For the longest time, I didn’t have my high school listed on Facebook because I just flat out did not want to be found. The only reason I used Facebook at all was to keep in touch with recent friends, not reunite with old ones. But eventually, people started finding me and friend requests began to stockpile. I’d stare at them, hover the cursor over “Accept,” then veer it over to “Decline.” Then back again. Over and over until I would eventually just log out altogether.
It’s like a phobia, not wanting all those people to know who I am now and what I’ve been doing and have done and am planning to do. Because of the way I bowed out back then, I had harbored some uneasy feelings about my high school years and instead of remembering the good points, I’ve mostly just dwelled on the confused decisions I’d made.

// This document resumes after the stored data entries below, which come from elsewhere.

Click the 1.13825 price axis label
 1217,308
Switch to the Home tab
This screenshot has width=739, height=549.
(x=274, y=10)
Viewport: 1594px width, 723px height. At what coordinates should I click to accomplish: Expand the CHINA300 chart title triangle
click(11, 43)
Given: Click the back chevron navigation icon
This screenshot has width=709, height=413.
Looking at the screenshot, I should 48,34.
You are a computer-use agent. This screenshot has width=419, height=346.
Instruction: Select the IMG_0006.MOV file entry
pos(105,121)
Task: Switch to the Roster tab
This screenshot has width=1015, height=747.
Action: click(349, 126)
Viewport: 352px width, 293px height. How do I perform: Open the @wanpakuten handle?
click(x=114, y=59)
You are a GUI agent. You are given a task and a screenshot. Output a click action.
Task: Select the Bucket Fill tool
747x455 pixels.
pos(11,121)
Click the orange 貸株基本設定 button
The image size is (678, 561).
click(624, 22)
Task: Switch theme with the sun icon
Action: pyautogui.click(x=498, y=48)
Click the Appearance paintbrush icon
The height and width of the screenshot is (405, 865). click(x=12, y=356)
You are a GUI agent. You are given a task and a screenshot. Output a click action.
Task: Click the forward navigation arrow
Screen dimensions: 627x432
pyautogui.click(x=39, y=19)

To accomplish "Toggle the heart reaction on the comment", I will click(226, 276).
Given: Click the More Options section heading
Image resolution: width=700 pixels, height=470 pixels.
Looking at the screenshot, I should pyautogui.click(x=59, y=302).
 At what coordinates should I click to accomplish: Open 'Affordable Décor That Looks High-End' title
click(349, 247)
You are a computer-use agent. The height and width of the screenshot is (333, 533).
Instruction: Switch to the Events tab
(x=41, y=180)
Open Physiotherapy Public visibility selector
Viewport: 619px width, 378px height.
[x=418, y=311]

But then I saw this one girl on there, and I thought, “Aw, she and I were close at one time.” We had a story-writing club in middle school. It was pretty lame, but thinking about it made something tug at me. And so I friended her, and she seemed genuinely happy to reconnect with me. From there, people started finding me. And while I only declined one request so far (for very good reasons and I have no idea why this broad would even WANT to feign affectations toward me), it has gotten easier each time, and I’ve been reminded that I’m not as horrible as my insecurities, issues and failed friendships have fooled me into believing. It’s helped me see that maybe I didn’t finish high school, maybe I didn’t finish college, maybe I don’t have a job right now (OK, this seems much worse now that I’m typing it out), but there are still things that I am doing with my life and have some cool shit that I’ve already accomplished, so maybe I’m not too much of a failure.
Coming to terms with this is a really big deal for me!
(As I’m typing this, Chooch is standing next to me, persistently chanting, “Are you done? Are you done?” because he wants to play puzzles on jigzone.com and let me just tell you, I rue the day I showed him that site.)
So in honor of high school memories, I’m sharing these scanned excerpts from my (9th?) 10th grade yearbook that I found in my old LiveJournal photo folder. They make me LOL.
So, judging by these, we learn that in high school I was: loud, annoying, mean and sometimes broke out into disco dance numbers. Sadly, it appears that I haven’t changed much, except in lieu of disco, my only dance moves on the current are raising the roof and sometimes a very lazy shimmy.
I want to know what you guys were like in high school. Tell me, tell me now!